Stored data
- - - - - - -

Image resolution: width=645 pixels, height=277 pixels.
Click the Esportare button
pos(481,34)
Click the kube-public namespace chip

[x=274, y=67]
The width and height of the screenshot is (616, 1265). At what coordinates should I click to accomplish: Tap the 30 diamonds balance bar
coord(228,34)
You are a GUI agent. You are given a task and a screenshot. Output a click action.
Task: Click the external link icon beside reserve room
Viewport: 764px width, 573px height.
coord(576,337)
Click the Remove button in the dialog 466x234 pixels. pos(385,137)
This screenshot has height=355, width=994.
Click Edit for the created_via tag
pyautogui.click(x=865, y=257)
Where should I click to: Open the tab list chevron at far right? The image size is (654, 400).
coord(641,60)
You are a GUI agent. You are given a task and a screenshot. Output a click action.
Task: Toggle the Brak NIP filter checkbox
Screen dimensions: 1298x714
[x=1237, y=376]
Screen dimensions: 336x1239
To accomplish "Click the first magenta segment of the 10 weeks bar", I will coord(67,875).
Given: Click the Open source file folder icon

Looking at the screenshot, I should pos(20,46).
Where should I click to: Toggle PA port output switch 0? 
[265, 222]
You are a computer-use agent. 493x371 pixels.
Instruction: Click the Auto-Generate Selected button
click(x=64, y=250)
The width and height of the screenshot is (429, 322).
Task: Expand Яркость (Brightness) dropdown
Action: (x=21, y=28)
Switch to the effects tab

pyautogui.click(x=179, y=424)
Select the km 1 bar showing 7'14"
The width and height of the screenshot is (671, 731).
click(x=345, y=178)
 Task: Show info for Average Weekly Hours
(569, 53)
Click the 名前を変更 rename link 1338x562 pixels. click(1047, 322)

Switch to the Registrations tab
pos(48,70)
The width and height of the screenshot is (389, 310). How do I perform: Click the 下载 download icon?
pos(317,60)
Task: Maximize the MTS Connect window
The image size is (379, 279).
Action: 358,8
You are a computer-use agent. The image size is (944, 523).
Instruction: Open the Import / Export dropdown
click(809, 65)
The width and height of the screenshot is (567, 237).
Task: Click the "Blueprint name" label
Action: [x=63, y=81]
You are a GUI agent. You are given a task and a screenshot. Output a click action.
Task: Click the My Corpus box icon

- - - - - - -

--- EXERCISE GOAL ---
Convert the items above into a JSON list of strings, with one string per line and blank lines omitted.

--- ANSWER FOR THIS EXERCISE ---
[
  "Image resolution: width=645 pixels, height=277 pixels.",
  "Click the Esportare button",
  "pos(481,34)",
  "Click the kube-public namespace chip",
  "[x=274, y=67]",
  "The width and height of the screenshot is (616, 1265). At what coordinates should I click to accomplish: Tap the 30 diamonds balance bar",
  "coord(228,34)",
  "You are a GUI agent. You are given a task and a screenshot. Output a click action.",
  "Task: Click the external link icon beside reserve room",
  "Viewport: 764px width, 573px height.",
  "coord(576,337)",
  "Click the Remove button in the dialog 466x234 pixels. pos(385,137)",
  "This screenshot has height=355, width=994.",
  "Click Edit for the created_via tag",
  "pyautogui.click(x=865, y=257)",
  "Where should I click to: Open the tab list chevron at far right? The image size is (654, 400).",
  "coord(641,60)",
  "You are a GUI agent. You are given a task and a screenshot. Output a click action.",
  "Task: Toggle the Brak NIP filter checkbox",
  "Screen dimensions: 1298x714",
  "[x=1237, y=376]",
  "Screen dimensions: 336x1239",
  "To accomplish \"Click the first magenta segment of the 10 weeks bar\", I will coord(67,875).",
  "Given: Click the Open source file folder icon",
  "Looking at the screenshot, I should pos(20,46).",
  "Where should I click to: Toggle PA port output switch 0? ",
  "[265, 222]",
  "You are a computer-use agent. 493x371 pixels.",
  "Instruction: Click the Auto-Generate Selected button",
  "click(x=64, y=250)",
  "The width and height of the screenshot is (429, 322).",
  "Task: Expand Яркость (Brightness) dropdown",
  "Action: (x=21, y=28)",
  "Switch to the effects tab",
  "pyautogui.click(x=179, y=424)",
  "Select the km 1 bar showing 7'14\"",
  "The width and height of the screenshot is (671, 731).",
  "click(x=345, y=178)",
  " Task: Show info for Average Weekly Hours",
  "(569, 53)",
  "Click the 名前を変更 rename link 1338x562 pixels. click(1047, 322)",
  "Switch to the Registrations tab",
  "pos(48,70)",
  "The width and height of the screenshot is (389, 310). How do I perform: Click the 下载 download icon?",
  "pos(317,60)",
  "Task: Maximize the MTS Connect window",
  "The image size is (379, 279).",
  "Action: 358,8",
  "You are a computer-use agent. The image size is (944, 523).",
  "Instruction: Open the Import / Export dropdown",
  "click(809, 65)",
  "The width and height of the screenshot is (567, 237).",
  "Task: Click the \"Blueprint name\" label",
  "Action: [x=63, y=81]",
  "You are a GUI agent. You are given a task and a screenshot. Output a click action.",
  "Task: Click the My Corpus box icon"
]